- **Schriftliche Aufgaben**:
(A) Zähle alle Zahlen auf, die im Ausgangstext vorkommen.
(B) Gib den Ausgangstext ab den Worten "Inge Deutschkron ist" wieder und hör nach "des GRIPS Theaters." auf. Tausche dabei "Mädchen" gegen "Kind" aus.

Die Stufen knarrten noch

Dokument der Woche Laudatio von Volker Ludwig, Intendant des Berliner GRIPS Theaters, zur Verleihung der Luise-Schroeder-Medaille an die Schriftstellerin und Journalistin Inge Deutschkron

Inge Deutschkron ist als Überlebende des Nazi-Terrors bis heute unterwegs, um besonders an Schulen vor den Nachgeborenen über den Holocaust zu sprechen - sie hat die NS-Diktatur als illegal in Berlin lebendes Mädchen überstanden und dies in ihrer Biografie Ich trug den gelben Stern eindrucksvoll geschildert. Unter dem Titel Ab heute heißt du Sara steht eine Bühnenfassung seit 1989 auf dem Spielplan des GRIPS Theaters.

So war es kein Zufall, dass Intendant Volker Ludwig am 17. April die Laudatio hielt, als der 85-Jährigen die Louise-Schroeder-Medaille der Stadt Berlin verliehen wurde. Wir dokumentieren diese Rede leicht gekürzt.

- **Bereitgestellte Daten**:
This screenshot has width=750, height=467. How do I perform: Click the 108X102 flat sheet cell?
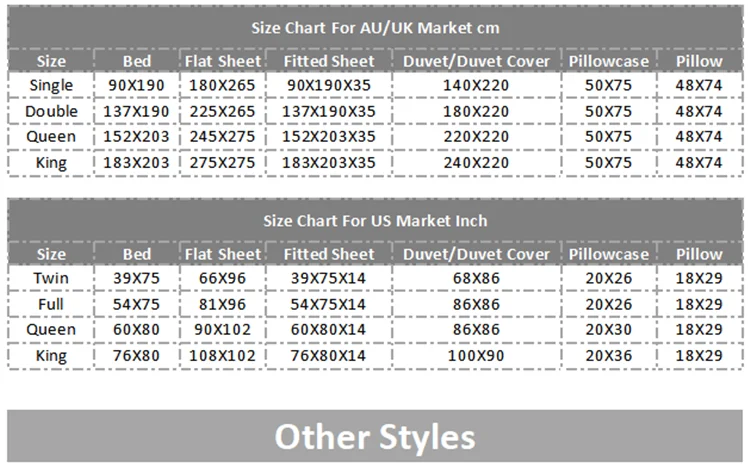tap(224, 354)
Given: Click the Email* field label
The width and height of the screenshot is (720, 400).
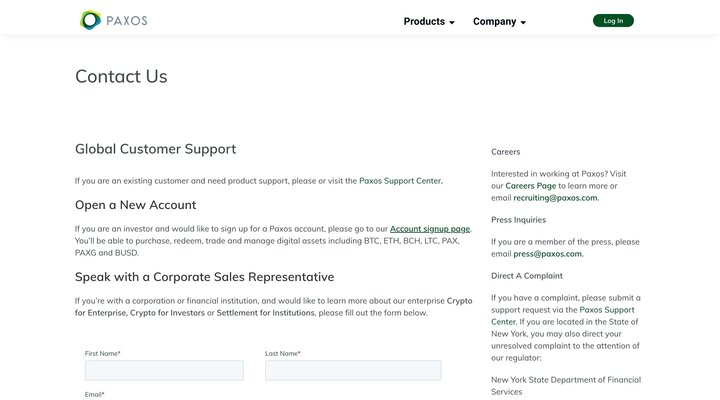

- **Ergebnisse**:
(A)
- 17 (am 17. April)
- 1989
- 85 (der 85-Jährigen)

(B)
Inge Deutschkron ist als Überlebende des Nazi-Terrors bis heute unterwegs, um besonders an Schulen vor den Nachgeborenen über den Holocaust zu sprechen - sie hat die NS-Diktatur als illegal in Berlin lebendes Kind überstanden und dies in ihrer Biografie Ich trug den gelben Stern eindrucksvoll geschildert. Unter dem Titel Ab heute heißt du Sara steht eine Bühnenfassung seit 1989 auf dem Spielplan des GRIPS Theaters.